Top of Excerpt

However, in our research with freely moving rabbits (Alexandrov et al., 1986) we obtained results which indicate that the interpretation of attention effect is not correct. The results showed that the dynamic changes at the receptor level are not simply due to attention (whatever this may mean) or to the use of certain receptor field which would be sensitised in a certain task. Such changes are rather related to the whole behavioural situation.

 

In our experiments we had a freely moving rabbit which was acquiring food in a cage by pressing a pedal. In contrast to the study of Alexandrov and Alexandrov (1982), we now recorded unit activity directly from the optic nerve before its entering into the lateral geniculate body. When the rabbit was performing the food-acquisition task we could observe activations of the units in the optic nerve which had a constant relation to certain phases of the rabbit's behaviour. The units were activated, for example, always when the rabbit was approaching the pedal or when it was moving to the automatic feeder. Apparently, such activations could be interpreted as responses of the optic nerve units to the visual stimulation by the pedal or the feeder.

 

Before starting the recordings we had taught the rabbit to perform the task also when its eyes were covered with nontransparent cups preventins the use of any visual information. When during the experimental session and having constant activations of a certain unit to the pedal, for example, we closed the eyes of the rabbit so that no visual stimulus could influence the retina, we found that the recorded unit continued to show activations in relation to the pedal. Thus, such activation could not be related to any direct visual effects from the environment, but for many units the activation seemed to be independent of visual stimulation. Consequently, such activations could not be due to the effects of stimuli, but it had to be mediated over the efferent influences upon retina. On the basis of their latencies to direct visual stimulation we could also show that the unit discharges were not from efferent fibres, but reflected activations of the ganglion cells.

 

Such results question the attention hypothesis, because when the eyes of the rabbit are closed there is nothing to be attended in the visual modality. Thus, there should be neither any reason to modulate the peripheral activity or sensitize the receptors. The results should rather be interpreted as showing that at all levels of the nervous system unequivocal coding of environmental information is difficult, if not impossible. But this leads then to a quite new way of thinking about the formation of knowledge and the functions of receptors.

 

The present conception of neural coding and of constant responses of neurons to specific stimuli seems to be based only on the fact that the experimental situations have mostly been constant. In the usual experiments with restricted or even anesthetized animals, the experimental subjects and their receptors have had no possibilities for alternative ways of functioning. Therefore, stimulus-response functions have had a very regular character. If we standardize the behavior of the experimental subject with our experimental method it is clear that the results will show that only this behavior will appear in the experiment and therefore there is no variation in the neural responses if these responses are different with different behaviors. Unfortunately, the results of most neurophysiological experiments are therefore in this way predetermined already by the experimental method.

Bottom of Excerpt
Top of Information shown

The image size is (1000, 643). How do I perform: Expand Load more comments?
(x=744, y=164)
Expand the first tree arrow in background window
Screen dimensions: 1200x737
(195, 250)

Bottom of Information shown

▶ Task A
For each statement, say whether it agrees with the excerpt on optic nerve recordings in rabbits, answering yes or no and quoting the words that decide it. (i) The unit activity was recorded from the optic nerve before it enters the lateral geniculate body. (ii) When the rabbit's eyes were closed, the unit stopped showing activations in relation to the pedal. (iii) The recorded unit discharges came from efferent fibres.
▶ Task B
Reproduce the excerpt on optic nerve recordings in rabbits from "However, in our" to "whole behavioural situation.".
The lines are separate material and are not part of the excerpt on optic nerve recordings in rabbits.

▶ Expected output A
(i) Yes: "we now recorded unit activity directly from the optic nerve before its entering into the lateral geniculate body"
(ii) No: "we found that the recorded unit continued to show activations in relation to the pedal"
(iii) No: "the unit discharges were not from efferent fibres, but reflected activations of the ganglion cells"

▶ Expected output B
However, in our research with freely moving rabbits (Alexandrov et al., 1986) we obtained results which indicate that the interpretation of attention effect is not correct. The results showed that the dynamic changes at the receptor level are not simply due to attention (whatever this may mean) or to the use of certain receptor field which would be sensitised in a certain task. Such changes are rather related to the whole behavioural situation.